## ACTIVITIES
**1.** Answer these from the abstract on MUC5B and pulmonary fibrosis:
(a) In lung tissue from which subjects was the risk allele strongly associated with increased MUC5B gene expression?
(b) What technique was used to subtype mucus cells by MUC5B and MUC5AC expression?
(c) Besides distal airways, where were staining patterns quantified?
**2.** Extend the abstract on MUC5B and pulmonary fibrosis past its last sentence.

## EXTRACTED TEXT
Segment Open
Background: We previously identified a MUC5B gene promoter-variant that is a risk allele for sporadic and familial Idiopathic Pulmonary Fibrosis/Usual Interstitial Pneumonia (IPF/UIP). This allele was strongly associated with increased MUC5B gene expression in lung tissue from unaffected subjects. Despite the strong association of this airway epithelial marker with disease, little is known of mucin expressing structures or of airway involvement in IPF/UIP.
Methods: Immunofluorescence was used to subtype mucus cells according to MUC5B and MUC5AC expression and to identify ciliated, basal, and alveolar type II (ATII) cells in tissue sections from control and IPF/UIP subjects. Staining patterns were quantified for distal airways (Control and IPF/UIP) and in honeycomb cysts (HC).
Segment Closed
## DATASET CONTENT
Segment Open
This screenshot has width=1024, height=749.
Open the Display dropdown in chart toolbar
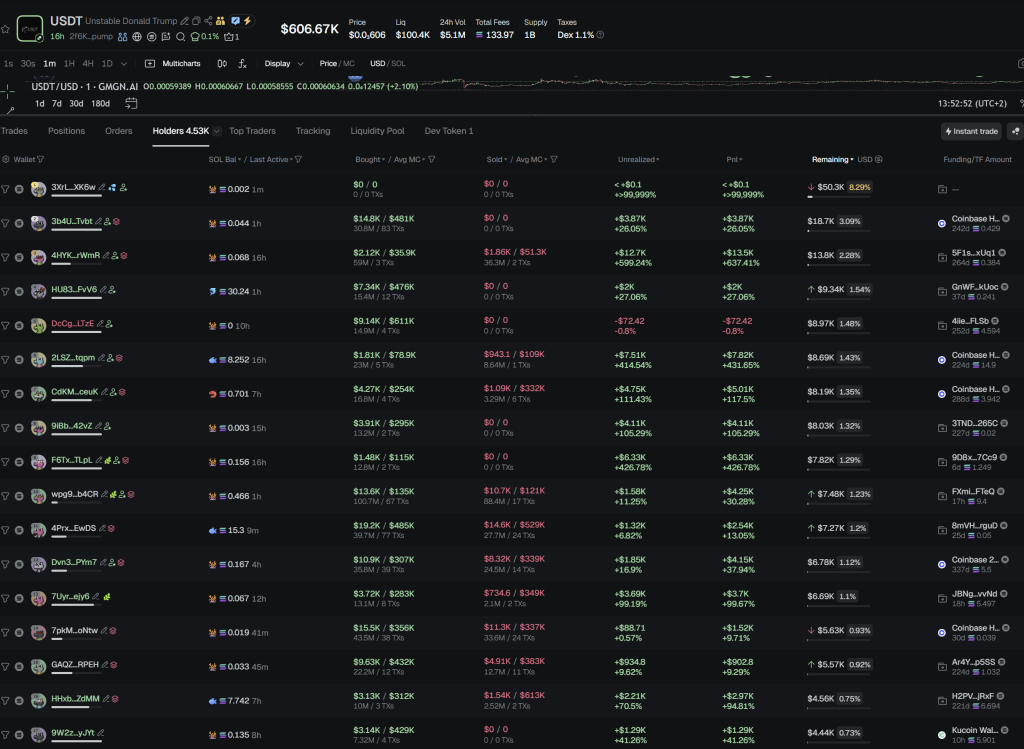click(284, 63)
Segment Closed
## RESULTS OF THE EXERCISE
**1.**
(a) Unaffected subjects.
(b) Immunofluorescence.
(c) In honeycomb cysts (HC).

**2.**
Results: MUC5B-expressing cells (EC) were detected in the majority of control distal airways. MUC5AC-EC were identified in half of these airways and only in airways that contained MUC5B-EC. The frequency of MUC5B+ and MUC5AC+ distal airways was increased in IPF/UIP subjects. MUC5B-EC were the dominant mucus cell type in the HC epithelium. The distal airway epithelium from control and IPF/UIP subjects and HC was populated by basal and ciliated cells. Most honeycombing regions were distinct from ATII hyperplasic regions. ATII cells were undetectable in the overwhelming majority of HC.
Conclusions: The distal airway contains a pseudostratified mucocilary epithelium that is defined by basal epithelial cells and mucus cells that express MUC5B predominantly. These data suggest that the HC is derived from the distal airway.